This example shows how to implement a speech compression method using the EngeeDSP library functionality. This example implements linear prediction coding (LPC), which is a technique used primarily in audio and speech processing to represent the spectral envelope of a digital speech signal in a compressed form using linear prediction model information. The model implements LPC analysis and synthesis of the speech signal.

In the analysis section, the reflection coefficients are extracted from the signal and used to calculate the residual signal.

In the "synthesis" section, the signal is reconstructed using the residual signal and reflection coefficients.

The residual signal and reflection coefficients require fewer bits to encode than the original speech signal.
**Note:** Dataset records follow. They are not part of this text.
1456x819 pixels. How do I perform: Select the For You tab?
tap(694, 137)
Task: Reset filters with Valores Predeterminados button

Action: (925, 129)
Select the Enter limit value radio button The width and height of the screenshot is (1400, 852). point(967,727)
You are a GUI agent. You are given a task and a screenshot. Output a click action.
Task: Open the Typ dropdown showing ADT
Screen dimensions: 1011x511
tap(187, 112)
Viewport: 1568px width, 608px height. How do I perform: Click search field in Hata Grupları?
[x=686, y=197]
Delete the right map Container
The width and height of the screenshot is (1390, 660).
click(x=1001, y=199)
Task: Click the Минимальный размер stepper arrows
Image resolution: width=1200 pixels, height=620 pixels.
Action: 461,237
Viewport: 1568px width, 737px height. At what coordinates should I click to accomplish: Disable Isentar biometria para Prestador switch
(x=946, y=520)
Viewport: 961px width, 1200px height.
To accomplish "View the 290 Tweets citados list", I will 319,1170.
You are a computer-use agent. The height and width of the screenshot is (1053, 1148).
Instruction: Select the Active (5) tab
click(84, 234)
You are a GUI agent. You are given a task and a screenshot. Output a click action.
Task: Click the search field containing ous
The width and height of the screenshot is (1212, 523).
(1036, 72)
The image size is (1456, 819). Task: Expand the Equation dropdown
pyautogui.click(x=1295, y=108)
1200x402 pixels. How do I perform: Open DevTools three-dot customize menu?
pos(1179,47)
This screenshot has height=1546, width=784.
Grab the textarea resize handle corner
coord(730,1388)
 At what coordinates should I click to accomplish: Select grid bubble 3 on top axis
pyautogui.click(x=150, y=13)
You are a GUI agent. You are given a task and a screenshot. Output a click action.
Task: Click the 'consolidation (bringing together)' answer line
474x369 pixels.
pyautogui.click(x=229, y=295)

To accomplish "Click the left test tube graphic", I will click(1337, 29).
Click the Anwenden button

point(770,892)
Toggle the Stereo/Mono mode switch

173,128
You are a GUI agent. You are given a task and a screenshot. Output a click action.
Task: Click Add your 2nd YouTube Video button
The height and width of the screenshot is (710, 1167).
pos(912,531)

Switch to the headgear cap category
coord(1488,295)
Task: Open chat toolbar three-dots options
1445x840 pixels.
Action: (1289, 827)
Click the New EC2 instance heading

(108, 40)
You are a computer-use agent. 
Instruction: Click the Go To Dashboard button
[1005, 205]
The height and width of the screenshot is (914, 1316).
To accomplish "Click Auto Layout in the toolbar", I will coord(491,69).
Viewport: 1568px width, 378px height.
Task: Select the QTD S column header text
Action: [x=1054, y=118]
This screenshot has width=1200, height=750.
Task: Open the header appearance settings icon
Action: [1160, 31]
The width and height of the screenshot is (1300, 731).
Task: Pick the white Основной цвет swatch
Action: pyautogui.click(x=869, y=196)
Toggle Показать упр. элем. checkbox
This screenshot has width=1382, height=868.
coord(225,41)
Connecting libraries, declaring input data

Connecting libraries

In [ ]: 
Pkg.add(["WAV"])
In [ ]: 
using .EngeeDSP;
using  Plots;
plotlyjs();
using WAV;
using Base64;

Declaring variables

In [ ]: 
sample = 80;
var_load = load_audio();
step = EngeeDSP.step;
In1 = step( var_load, "$(@__DIR__)/check_signal.wav", sample );

Declaring LPC data structures and functions

In this model, the speech signal is divided into frames of size 80 samples with an overlap of 160 samples.

Each frame is processed by a Hamming window.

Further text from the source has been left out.